**Given records:**
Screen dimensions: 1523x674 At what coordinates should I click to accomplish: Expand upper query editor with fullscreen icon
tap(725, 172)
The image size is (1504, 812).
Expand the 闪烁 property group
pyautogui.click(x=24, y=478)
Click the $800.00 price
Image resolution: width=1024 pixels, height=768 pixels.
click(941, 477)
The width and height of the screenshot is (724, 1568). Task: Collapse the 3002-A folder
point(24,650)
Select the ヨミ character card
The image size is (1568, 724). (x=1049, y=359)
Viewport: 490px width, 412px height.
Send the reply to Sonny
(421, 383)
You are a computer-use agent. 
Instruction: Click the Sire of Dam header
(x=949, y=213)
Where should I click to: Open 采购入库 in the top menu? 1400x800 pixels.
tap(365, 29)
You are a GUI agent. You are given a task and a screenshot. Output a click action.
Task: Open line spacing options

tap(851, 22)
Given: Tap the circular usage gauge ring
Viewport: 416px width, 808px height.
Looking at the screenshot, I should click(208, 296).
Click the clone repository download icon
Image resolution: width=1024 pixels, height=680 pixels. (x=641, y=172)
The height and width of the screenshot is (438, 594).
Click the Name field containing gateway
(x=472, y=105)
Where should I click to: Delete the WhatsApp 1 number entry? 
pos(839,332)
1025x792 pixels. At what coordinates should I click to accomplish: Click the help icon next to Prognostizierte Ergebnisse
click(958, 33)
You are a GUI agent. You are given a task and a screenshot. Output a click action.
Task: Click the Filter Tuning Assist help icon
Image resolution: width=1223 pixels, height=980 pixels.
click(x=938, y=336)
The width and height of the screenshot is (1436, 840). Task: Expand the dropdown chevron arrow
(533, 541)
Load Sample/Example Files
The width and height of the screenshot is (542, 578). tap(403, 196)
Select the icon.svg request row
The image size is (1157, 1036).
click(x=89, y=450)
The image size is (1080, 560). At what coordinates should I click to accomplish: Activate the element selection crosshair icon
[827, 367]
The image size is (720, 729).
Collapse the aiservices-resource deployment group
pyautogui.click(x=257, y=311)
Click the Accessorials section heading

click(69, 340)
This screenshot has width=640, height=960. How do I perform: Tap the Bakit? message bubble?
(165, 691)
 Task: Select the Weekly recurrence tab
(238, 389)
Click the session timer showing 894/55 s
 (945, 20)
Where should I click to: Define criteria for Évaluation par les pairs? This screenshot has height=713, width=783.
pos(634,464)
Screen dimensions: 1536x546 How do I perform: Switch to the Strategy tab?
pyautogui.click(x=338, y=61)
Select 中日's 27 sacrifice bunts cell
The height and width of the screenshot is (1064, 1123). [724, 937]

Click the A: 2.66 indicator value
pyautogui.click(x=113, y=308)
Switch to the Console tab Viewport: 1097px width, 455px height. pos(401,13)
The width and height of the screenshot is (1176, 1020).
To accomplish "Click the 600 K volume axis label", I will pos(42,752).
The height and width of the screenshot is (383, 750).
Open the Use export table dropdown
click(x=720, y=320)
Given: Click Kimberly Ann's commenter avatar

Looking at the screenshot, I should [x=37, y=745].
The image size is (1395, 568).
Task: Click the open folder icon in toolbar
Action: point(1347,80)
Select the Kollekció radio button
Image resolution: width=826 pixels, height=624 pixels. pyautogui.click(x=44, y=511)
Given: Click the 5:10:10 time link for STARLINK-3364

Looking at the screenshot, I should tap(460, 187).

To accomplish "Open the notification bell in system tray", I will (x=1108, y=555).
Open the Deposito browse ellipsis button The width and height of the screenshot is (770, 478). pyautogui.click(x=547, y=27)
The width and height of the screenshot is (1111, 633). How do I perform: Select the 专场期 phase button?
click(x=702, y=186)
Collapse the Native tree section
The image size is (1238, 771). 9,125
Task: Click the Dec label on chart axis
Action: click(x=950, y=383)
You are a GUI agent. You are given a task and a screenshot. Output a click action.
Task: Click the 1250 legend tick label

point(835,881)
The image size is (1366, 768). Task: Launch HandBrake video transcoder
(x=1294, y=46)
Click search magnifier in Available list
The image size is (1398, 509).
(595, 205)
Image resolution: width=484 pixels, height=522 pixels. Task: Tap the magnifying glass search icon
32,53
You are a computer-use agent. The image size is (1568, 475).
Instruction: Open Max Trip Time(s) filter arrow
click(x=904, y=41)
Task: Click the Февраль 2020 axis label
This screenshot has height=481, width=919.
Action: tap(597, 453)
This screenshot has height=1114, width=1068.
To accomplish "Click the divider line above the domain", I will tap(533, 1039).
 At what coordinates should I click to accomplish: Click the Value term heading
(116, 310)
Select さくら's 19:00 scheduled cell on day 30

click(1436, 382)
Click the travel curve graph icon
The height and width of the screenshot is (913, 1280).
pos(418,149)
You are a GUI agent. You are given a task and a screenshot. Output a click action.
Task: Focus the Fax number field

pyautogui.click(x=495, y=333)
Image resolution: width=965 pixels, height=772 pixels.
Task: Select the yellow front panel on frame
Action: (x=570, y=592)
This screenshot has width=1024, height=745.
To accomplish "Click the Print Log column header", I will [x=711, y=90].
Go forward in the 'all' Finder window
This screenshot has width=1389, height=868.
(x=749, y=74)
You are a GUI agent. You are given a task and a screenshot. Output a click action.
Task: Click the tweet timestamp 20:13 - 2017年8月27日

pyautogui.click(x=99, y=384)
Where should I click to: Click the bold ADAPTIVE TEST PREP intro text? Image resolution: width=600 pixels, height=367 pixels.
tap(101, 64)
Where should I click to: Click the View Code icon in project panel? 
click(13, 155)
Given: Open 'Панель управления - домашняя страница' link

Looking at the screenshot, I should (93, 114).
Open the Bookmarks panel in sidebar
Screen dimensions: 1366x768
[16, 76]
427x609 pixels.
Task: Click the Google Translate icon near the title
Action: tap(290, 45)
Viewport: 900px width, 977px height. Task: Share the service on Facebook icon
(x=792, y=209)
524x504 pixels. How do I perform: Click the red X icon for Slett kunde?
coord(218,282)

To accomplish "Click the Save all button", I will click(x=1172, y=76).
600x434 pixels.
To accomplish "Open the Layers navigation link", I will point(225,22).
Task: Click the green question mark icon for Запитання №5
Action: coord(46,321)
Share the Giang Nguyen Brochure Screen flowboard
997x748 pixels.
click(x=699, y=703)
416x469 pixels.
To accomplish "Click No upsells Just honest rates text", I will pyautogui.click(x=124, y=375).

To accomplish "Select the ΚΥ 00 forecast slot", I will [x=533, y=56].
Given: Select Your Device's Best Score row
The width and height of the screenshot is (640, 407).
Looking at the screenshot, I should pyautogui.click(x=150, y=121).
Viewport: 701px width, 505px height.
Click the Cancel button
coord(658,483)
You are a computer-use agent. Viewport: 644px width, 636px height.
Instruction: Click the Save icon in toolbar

**Instructions for the task:**
Output an exact copy of each record.

**Answer below:**
Screen dimensions: 1523x674 At what coordinates should I click to accomplish: Expand upper query editor with fullscreen icon
tap(725, 172)
The image size is (1504, 812).
Expand the 闪烁 property group
pyautogui.click(x=24, y=478)
Click the $800.00 price
Image resolution: width=1024 pixels, height=768 pixels.
click(941, 477)
The width and height of the screenshot is (724, 1568). Task: Collapse the 3002-A folder
point(24,650)
Select the ヨミ character card
The image size is (1568, 724). (x=1049, y=359)
Viewport: 490px width, 412px height.
Send the reply to Sonny
(421, 383)
You are a computer-use agent. 
Instruction: Click the Sire of Dam header
(x=949, y=213)
Where should I click to: Open 采购入库 in the top menu? 1400x800 pixels.
tap(365, 29)
You are a GUI agent. You are given a task and a screenshot. Output a click action.
Task: Open line spacing options

tap(851, 22)
Given: Tap the circular usage gauge ring
Viewport: 416px width, 808px height.
Looking at the screenshot, I should click(208, 296).
Click the clone repository download icon
Image resolution: width=1024 pixels, height=680 pixels. (x=641, y=172)
The height and width of the screenshot is (438, 594).
Click the Name field containing gateway
(x=472, y=105)
Where should I click to: Delete the WhatsApp 1 number entry? 
pos(839,332)
1025x792 pixels. At what coordinates should I click to accomplish: Click the help icon next to Prognostizierte Ergebnisse
click(958, 33)
You are a GUI agent. You are given a task and a screenshot. Output a click action.
Task: Click the Filter Tuning Assist help icon
Image resolution: width=1223 pixels, height=980 pixels.
click(x=938, y=336)
The width and height of the screenshot is (1436, 840). Task: Expand the dropdown chevron arrow
(533, 541)
Load Sample/Example Files
The width and height of the screenshot is (542, 578). tap(403, 196)
Select the icon.svg request row
The image size is (1157, 1036).
click(x=89, y=450)
The image size is (1080, 560). At what coordinates should I click to accomplish: Activate the element selection crosshair icon
[827, 367]
The image size is (720, 729).
Collapse the aiservices-resource deployment group
pyautogui.click(x=257, y=311)
Click the Accessorials section heading

click(69, 340)
This screenshot has width=640, height=960. How do I perform: Tap the Bakit? message bubble?
(165, 691)
 Task: Select the Weekly recurrence tab
(238, 389)
Click the session timer showing 894/55 s
 (945, 20)
Where should I click to: Define criteria for Évaluation par les pairs? This screenshot has height=713, width=783.
pos(634,464)
Screen dimensions: 1536x546 How do I perform: Switch to the Strategy tab?
pyautogui.click(x=338, y=61)
Select 中日's 27 sacrifice bunts cell
The height and width of the screenshot is (1064, 1123). [724, 937]

Click the A: 2.66 indicator value
pyautogui.click(x=113, y=308)
Switch to the Console tab Viewport: 1097px width, 455px height. pos(401,13)
The width and height of the screenshot is (1176, 1020).
To accomplish "Click the 600 K volume axis label", I will pos(42,752).
The height and width of the screenshot is (383, 750).
Open the Use export table dropdown
click(x=720, y=320)
Given: Click Kimberly Ann's commenter avatar

Looking at the screenshot, I should [x=37, y=745].
The image size is (1395, 568).
Task: Click the open folder icon in toolbar
Action: point(1347,80)
Select the Kollekció radio button
Image resolution: width=826 pixels, height=624 pixels. pyautogui.click(x=44, y=511)
Given: Click the 5:10:10 time link for STARLINK-3364

Looking at the screenshot, I should tap(460, 187).

To accomplish "Open the notification bell in system tray", I will (x=1108, y=555).
Open the Deposito browse ellipsis button The width and height of the screenshot is (770, 478). pyautogui.click(x=547, y=27)
The width and height of the screenshot is (1111, 633). How do I perform: Select the 专场期 phase button?
click(x=702, y=186)
Collapse the Native tree section
The image size is (1238, 771). 9,125
Task: Click the Dec label on chart axis
Action: click(x=950, y=383)
You are a GUI agent. You are given a task and a screenshot. Output a click action.
Task: Click the 1250 legend tick label

point(835,881)
The image size is (1366, 768). Task: Launch HandBrake video transcoder
(x=1294, y=46)
Click search magnifier in Available list
The image size is (1398, 509).
(595, 205)
Image resolution: width=484 pixels, height=522 pixels. Task: Tap the magnifying glass search icon
32,53
You are a computer-use agent. The image size is (1568, 475).
Instruction: Open Max Trip Time(s) filter arrow
click(x=904, y=41)
Task: Click the Февраль 2020 axis label
This screenshot has height=481, width=919.
Action: tap(597, 453)
This screenshot has height=1114, width=1068.
To accomplish "Click the divider line above the domain", I will tap(533, 1039).
 At what coordinates should I click to accomplish: Click the Value term heading
(116, 310)
Select さくら's 19:00 scheduled cell on day 30

click(1436, 382)
Click the travel curve graph icon
The height and width of the screenshot is (913, 1280).
pos(418,149)
You are a GUI agent. You are given a task and a screenshot. Output a click action.
Task: Focus the Fax number field

pyautogui.click(x=495, y=333)
Image resolution: width=965 pixels, height=772 pixels.
Task: Select the yellow front panel on frame
Action: (x=570, y=592)
This screenshot has width=1024, height=745.
To accomplish "Click the Print Log column header", I will [x=711, y=90].
Go forward in the 'all' Finder window
This screenshot has width=1389, height=868.
(x=749, y=74)
You are a GUI agent. You are given a task and a screenshot. Output a click action.
Task: Click the tweet timestamp 20:13 - 2017年8月27日

pyautogui.click(x=99, y=384)
Where should I click to: Click the bold ADAPTIVE TEST PREP intro text? Image resolution: width=600 pixels, height=367 pixels.
tap(101, 64)
Where should I click to: Click the View Code icon in project panel? 
click(13, 155)
Given: Open 'Панель управления - домашняя страница' link

Looking at the screenshot, I should (93, 114).
Open the Bookmarks panel in sidebar
Screen dimensions: 1366x768
[16, 76]
427x609 pixels.
Task: Click the Google Translate icon near the title
Action: tap(290, 45)
Viewport: 900px width, 977px height. Task: Share the service on Facebook icon
(x=792, y=209)
524x504 pixels. How do I perform: Click the red X icon for Slett kunde?
coord(218,282)

To accomplish "Click the Save all button", I will click(x=1172, y=76).
600x434 pixels.
To accomplish "Open the Layers navigation link", I will point(225,22).
Task: Click the green question mark icon for Запитання №5
Action: coord(46,321)
Share the Giang Nguyen Brochure Screen flowboard
997x748 pixels.
click(x=699, y=703)
416x469 pixels.
To accomplish "Click No upsells Just honest rates text", I will pyautogui.click(x=124, y=375).

To accomplish "Select the ΚΥ 00 forecast slot", I will [x=533, y=56].
Given: Select Your Device's Best Score row
The width and height of the screenshot is (640, 407).
Looking at the screenshot, I should pyautogui.click(x=150, y=121).
Viewport: 701px width, 505px height.
Click the Cancel button
coord(658,483)
You are a computer-use agent. Viewport: 644px width, 636px height.
Instruction: Click the Save icon in toolbar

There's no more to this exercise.